Edit the part of the records that runs from the start through the line containing "Click Rue d'Alleray, Paris, France", both ends included, by replacing "sidebar" with "side panel" and leaving everything else unchanged. Return only those lines.
────
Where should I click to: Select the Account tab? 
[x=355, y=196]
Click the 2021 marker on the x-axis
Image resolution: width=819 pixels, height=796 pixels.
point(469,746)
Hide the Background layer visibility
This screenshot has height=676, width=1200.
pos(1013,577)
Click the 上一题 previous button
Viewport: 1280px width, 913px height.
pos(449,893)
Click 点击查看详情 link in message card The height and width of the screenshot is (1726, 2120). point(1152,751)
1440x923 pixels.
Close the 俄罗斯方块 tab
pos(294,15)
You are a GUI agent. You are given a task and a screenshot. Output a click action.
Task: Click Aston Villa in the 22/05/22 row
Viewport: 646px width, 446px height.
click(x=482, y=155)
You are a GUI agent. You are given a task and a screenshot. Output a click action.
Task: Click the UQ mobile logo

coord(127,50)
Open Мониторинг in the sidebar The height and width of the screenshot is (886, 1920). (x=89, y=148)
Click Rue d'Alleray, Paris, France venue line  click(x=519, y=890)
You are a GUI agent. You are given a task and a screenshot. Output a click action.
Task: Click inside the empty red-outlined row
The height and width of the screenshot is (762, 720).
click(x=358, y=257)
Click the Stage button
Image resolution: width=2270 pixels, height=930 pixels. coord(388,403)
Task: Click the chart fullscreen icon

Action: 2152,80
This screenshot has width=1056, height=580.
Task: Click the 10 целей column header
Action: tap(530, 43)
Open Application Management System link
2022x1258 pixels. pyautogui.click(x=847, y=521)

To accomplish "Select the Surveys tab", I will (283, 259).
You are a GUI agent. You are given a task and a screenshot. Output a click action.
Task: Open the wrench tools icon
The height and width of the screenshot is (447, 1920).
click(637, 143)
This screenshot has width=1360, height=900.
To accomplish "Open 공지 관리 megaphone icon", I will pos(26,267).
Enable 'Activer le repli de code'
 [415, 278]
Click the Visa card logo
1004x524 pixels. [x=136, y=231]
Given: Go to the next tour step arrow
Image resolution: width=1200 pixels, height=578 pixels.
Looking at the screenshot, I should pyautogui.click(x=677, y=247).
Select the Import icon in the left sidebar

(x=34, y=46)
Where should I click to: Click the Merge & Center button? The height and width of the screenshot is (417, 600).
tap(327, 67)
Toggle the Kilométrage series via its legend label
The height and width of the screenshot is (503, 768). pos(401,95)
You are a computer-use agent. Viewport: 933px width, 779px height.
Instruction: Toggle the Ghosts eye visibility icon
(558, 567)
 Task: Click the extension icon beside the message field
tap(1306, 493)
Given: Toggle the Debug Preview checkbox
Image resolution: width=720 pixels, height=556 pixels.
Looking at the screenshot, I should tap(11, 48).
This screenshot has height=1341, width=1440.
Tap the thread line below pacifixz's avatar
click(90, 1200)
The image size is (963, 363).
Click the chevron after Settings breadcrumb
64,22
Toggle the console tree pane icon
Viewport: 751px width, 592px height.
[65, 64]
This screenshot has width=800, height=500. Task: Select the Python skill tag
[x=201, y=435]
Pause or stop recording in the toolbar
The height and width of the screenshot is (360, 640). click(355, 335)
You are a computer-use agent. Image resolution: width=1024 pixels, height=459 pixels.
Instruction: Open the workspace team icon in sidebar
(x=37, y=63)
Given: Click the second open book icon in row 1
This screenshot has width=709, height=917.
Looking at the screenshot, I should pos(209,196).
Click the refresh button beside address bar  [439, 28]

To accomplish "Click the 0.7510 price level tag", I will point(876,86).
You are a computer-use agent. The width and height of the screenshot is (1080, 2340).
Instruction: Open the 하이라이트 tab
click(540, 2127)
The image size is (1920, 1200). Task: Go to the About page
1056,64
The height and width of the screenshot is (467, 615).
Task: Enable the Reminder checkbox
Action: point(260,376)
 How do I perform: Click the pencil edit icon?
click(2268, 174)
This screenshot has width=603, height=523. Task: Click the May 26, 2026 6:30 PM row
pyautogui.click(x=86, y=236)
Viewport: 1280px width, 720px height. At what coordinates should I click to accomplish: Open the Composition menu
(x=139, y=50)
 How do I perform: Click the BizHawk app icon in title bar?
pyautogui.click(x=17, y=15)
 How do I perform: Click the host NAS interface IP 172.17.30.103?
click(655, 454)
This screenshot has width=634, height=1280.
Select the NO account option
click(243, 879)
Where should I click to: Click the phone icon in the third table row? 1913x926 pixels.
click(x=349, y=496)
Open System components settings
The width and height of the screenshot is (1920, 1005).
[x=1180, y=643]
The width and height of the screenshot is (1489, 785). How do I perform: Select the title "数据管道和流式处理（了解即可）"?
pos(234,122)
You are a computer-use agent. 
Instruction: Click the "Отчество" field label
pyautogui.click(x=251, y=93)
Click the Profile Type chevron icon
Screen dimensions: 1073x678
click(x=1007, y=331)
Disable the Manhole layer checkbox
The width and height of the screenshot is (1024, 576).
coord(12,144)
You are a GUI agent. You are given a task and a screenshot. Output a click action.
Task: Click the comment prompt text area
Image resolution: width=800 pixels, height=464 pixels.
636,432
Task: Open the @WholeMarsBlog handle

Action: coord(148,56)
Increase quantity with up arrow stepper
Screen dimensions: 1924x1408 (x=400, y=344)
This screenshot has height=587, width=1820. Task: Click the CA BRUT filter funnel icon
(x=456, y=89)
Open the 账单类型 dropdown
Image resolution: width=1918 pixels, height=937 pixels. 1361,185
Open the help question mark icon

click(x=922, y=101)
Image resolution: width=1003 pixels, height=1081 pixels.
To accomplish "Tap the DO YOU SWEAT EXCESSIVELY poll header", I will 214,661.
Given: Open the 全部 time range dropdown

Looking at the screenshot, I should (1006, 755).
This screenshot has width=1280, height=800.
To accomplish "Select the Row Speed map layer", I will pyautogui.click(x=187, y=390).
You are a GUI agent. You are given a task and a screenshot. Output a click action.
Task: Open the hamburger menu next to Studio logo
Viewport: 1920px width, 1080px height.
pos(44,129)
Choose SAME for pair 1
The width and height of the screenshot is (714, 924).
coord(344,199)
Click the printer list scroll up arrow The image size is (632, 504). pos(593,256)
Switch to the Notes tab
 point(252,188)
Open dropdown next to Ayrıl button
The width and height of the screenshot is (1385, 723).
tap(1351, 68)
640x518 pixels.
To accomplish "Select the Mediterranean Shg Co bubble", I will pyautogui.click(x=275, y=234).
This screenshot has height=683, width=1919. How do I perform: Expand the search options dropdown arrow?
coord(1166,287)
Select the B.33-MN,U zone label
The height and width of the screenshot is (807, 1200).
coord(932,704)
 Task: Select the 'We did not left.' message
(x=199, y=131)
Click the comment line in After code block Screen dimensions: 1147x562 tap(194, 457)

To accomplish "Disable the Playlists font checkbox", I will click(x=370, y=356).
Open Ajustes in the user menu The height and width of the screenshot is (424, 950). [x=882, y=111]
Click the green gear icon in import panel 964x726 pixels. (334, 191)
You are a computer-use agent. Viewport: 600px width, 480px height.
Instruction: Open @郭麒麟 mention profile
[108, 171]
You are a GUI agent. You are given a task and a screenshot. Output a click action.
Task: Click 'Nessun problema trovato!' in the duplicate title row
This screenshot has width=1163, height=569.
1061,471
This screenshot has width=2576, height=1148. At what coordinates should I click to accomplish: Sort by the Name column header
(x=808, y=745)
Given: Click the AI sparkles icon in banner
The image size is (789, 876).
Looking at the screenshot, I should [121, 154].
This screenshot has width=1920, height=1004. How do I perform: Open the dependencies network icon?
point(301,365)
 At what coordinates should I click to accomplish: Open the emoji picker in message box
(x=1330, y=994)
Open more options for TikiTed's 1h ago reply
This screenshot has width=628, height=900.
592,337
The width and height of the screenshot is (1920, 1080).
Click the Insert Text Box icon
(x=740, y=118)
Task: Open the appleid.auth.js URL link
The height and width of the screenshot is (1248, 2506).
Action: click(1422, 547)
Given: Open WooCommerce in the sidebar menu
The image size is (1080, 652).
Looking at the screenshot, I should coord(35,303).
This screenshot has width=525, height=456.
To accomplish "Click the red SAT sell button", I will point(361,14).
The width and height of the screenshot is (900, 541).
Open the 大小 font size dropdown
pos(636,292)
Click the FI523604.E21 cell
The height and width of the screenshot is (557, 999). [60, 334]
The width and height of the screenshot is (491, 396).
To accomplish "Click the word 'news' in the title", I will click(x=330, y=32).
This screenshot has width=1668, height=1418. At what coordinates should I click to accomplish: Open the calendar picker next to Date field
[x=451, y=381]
────
— RESULT OF THE TASK —
Where should I click to: Select the Account tab? 
[x=355, y=196]
Click the 2021 marker on the x-axis
Image resolution: width=819 pixels, height=796 pixels.
point(469,746)
Hide the Background layer visibility
This screenshot has height=676, width=1200.
pos(1013,577)
Click the 上一题 previous button
Viewport: 1280px width, 913px height.
pos(449,893)
Click 点击查看详情 link in message card The height and width of the screenshot is (1726, 2120). point(1152,751)
1440x923 pixels.
Close the 俄罗斯方块 tab
pos(294,15)
You are a GUI agent. You are given a task and a screenshot. Output a click action.
Task: Click Aston Villa in the 22/05/22 row
Viewport: 646px width, 446px height.
click(x=482, y=155)
You are a GUI agent. You are given a task and a screenshot. Output a click action.
Task: Click the UQ mobile logo

coord(127,50)
Open Мониторинг in the side panel The height and width of the screenshot is (886, 1920). (x=89, y=148)
Click Rue d'Alleray, Paris, France venue line  click(x=519, y=890)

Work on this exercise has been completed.